GIVEN RECORDS:

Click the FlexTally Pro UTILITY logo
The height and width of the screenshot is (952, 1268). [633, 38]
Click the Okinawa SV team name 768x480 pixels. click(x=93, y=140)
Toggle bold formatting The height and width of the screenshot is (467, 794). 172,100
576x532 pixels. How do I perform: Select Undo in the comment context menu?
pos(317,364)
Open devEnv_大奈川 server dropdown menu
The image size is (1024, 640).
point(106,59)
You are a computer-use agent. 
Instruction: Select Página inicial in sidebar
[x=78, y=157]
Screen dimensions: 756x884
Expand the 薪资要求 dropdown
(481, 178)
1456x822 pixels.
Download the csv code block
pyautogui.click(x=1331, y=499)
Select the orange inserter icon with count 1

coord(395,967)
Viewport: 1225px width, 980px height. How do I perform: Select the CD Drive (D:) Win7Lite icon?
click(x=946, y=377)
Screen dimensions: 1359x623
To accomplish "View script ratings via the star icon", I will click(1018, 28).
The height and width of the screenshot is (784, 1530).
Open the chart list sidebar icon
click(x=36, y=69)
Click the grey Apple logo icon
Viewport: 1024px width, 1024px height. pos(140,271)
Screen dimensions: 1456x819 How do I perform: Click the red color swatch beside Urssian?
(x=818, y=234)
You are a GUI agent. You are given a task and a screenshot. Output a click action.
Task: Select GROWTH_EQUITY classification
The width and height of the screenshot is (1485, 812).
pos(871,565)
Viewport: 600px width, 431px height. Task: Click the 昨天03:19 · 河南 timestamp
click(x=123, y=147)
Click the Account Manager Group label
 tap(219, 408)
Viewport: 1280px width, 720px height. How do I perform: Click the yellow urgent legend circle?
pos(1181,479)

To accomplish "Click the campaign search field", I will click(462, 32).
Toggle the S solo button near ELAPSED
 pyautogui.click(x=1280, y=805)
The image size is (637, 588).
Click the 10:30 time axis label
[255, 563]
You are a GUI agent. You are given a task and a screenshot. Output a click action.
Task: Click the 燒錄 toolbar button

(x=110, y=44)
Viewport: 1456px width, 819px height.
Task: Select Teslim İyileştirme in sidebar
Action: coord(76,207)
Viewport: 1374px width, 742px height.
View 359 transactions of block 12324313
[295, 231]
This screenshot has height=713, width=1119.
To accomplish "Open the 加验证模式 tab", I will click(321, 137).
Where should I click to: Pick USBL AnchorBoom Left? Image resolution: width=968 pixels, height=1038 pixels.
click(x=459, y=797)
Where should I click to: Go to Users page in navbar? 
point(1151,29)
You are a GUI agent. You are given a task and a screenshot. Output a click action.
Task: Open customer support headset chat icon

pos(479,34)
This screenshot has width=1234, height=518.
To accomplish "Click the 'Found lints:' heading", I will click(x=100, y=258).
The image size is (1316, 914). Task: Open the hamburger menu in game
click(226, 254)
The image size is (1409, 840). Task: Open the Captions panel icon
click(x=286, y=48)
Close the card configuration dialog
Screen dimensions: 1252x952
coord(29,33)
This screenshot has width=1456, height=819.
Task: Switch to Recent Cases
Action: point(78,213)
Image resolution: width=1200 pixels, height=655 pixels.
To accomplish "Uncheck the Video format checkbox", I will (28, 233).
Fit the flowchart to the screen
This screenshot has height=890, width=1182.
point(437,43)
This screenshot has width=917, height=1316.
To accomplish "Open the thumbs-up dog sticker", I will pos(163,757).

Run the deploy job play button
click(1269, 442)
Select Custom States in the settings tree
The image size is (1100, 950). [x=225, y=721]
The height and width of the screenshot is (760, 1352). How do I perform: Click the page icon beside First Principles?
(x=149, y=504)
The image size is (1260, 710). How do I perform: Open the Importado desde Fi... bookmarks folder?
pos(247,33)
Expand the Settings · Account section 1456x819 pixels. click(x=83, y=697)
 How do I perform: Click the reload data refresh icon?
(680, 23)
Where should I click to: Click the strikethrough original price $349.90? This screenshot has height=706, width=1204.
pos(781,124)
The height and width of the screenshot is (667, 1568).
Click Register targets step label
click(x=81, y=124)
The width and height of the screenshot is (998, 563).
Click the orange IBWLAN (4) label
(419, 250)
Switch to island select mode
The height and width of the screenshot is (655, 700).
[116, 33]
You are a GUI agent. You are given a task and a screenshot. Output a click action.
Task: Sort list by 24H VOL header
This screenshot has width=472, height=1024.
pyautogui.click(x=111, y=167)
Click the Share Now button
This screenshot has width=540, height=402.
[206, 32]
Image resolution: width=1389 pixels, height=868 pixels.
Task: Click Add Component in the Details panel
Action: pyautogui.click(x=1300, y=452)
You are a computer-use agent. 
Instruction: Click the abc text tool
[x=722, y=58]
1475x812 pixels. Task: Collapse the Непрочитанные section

THE EXERCISE:
Convert the records that open with the line containing "Toggle bold formatting" and close with the line containing "point(106,59)", both lines included, into a numbered list with one line per item and blank lines left out.

FULL ANSWER:
1. Toggle bold formatting The height and width of the screenshot is (467, 794). 172,100
2. 576x532 pixels. How do I perform: Select Undo in the comment context menu?
3. pos(317,364)
4. Open devEnv_大奈川 server dropdown menu
5. The image size is (1024, 640).
6. point(106,59)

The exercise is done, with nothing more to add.